» **The exercise**
Rewrite the records below, substituting "desktop assistant" for each "computer-use agent" and leaving everything else as it is.

Items from a dataset:
──────
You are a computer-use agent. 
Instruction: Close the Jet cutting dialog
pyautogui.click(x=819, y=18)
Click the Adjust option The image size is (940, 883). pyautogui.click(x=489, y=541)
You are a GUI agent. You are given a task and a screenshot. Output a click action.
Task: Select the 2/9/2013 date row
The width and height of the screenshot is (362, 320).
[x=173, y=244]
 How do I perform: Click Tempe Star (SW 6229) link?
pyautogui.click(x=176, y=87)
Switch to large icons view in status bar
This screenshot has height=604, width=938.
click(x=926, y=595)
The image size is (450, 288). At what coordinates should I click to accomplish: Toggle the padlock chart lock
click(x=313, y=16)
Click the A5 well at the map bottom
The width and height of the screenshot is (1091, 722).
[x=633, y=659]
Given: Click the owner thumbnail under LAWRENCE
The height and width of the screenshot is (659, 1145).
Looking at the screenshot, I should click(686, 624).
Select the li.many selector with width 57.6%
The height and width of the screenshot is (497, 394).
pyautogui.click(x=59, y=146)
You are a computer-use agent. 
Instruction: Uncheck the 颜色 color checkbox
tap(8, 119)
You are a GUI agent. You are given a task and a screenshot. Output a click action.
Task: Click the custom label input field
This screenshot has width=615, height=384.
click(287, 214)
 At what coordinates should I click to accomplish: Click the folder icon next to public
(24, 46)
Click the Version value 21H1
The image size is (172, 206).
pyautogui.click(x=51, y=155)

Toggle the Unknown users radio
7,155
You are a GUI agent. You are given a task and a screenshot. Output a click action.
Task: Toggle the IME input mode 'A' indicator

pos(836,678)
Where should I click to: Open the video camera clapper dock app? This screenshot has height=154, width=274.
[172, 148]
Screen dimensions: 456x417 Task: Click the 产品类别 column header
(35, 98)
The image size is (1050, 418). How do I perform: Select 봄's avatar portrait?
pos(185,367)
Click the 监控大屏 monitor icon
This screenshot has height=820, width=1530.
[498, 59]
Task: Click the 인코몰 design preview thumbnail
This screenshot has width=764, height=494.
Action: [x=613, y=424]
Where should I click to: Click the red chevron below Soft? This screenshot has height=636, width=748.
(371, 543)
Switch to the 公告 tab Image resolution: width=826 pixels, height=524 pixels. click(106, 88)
──────
» **Result below**
You are a desktop assistant. 
Instruction: Close the Jet cutting dialog
pyautogui.click(x=819, y=18)
Click the Adjust option The image size is (940, 883). pyautogui.click(x=489, y=541)
You are a GUI agent. You are given a task and a screenshot. Output a click action.
Task: Select the 2/9/2013 date row
The width and height of the screenshot is (362, 320).
[x=173, y=244]
 How do I perform: Click Tempe Star (SW 6229) link?
pyautogui.click(x=176, y=87)
Switch to large icons view in status bar
This screenshot has height=604, width=938.
click(x=926, y=595)
The image size is (450, 288). At what coordinates should I click to accomplish: Toggle the padlock chart lock
click(x=313, y=16)
Click the A5 well at the map bottom
The width and height of the screenshot is (1091, 722).
[x=633, y=659]
Given: Click the owner thumbnail under LAWRENCE
The height and width of the screenshot is (659, 1145).
Looking at the screenshot, I should click(686, 624).
Select the li.many selector with width 57.6%
The height and width of the screenshot is (497, 394).
pyautogui.click(x=59, y=146)
You are a desktop assistant. 
Instruction: Uncheck the 颜色 color checkbox
tap(8, 119)
You are a GUI agent. You are given a task and a screenshot. Output a click action.
Task: Click the custom label input field
This screenshot has width=615, height=384.
click(287, 214)
 At what coordinates should I click to accomplish: Click the folder icon next to public
(24, 46)
Click the Version value 21H1
The image size is (172, 206).
pyautogui.click(x=51, y=155)

Toggle the Unknown users radio
7,155
You are a GUI agent. You are given a task and a screenshot. Output a click action.
Task: Toggle the IME input mode 'A' indicator

pos(836,678)
Where should I click to: Open the video camera clapper dock app? This screenshot has height=154, width=274.
[172, 148]
Screen dimensions: 456x417 Task: Click the 产品类别 column header
(35, 98)
The image size is (1050, 418). How do I perform: Select 봄's avatar portrait?
pos(185,367)
Click the 监控大屏 monitor icon
This screenshot has height=820, width=1530.
[498, 59]
Task: Click the 인코몰 design preview thumbnail
This screenshot has width=764, height=494.
Action: [x=613, y=424]
Where should I click to: Click the red chevron below Soft? This screenshot has height=636, width=748.
(371, 543)
Switch to the 公告 tab Image resolution: width=826 pixels, height=524 pixels. click(106, 88)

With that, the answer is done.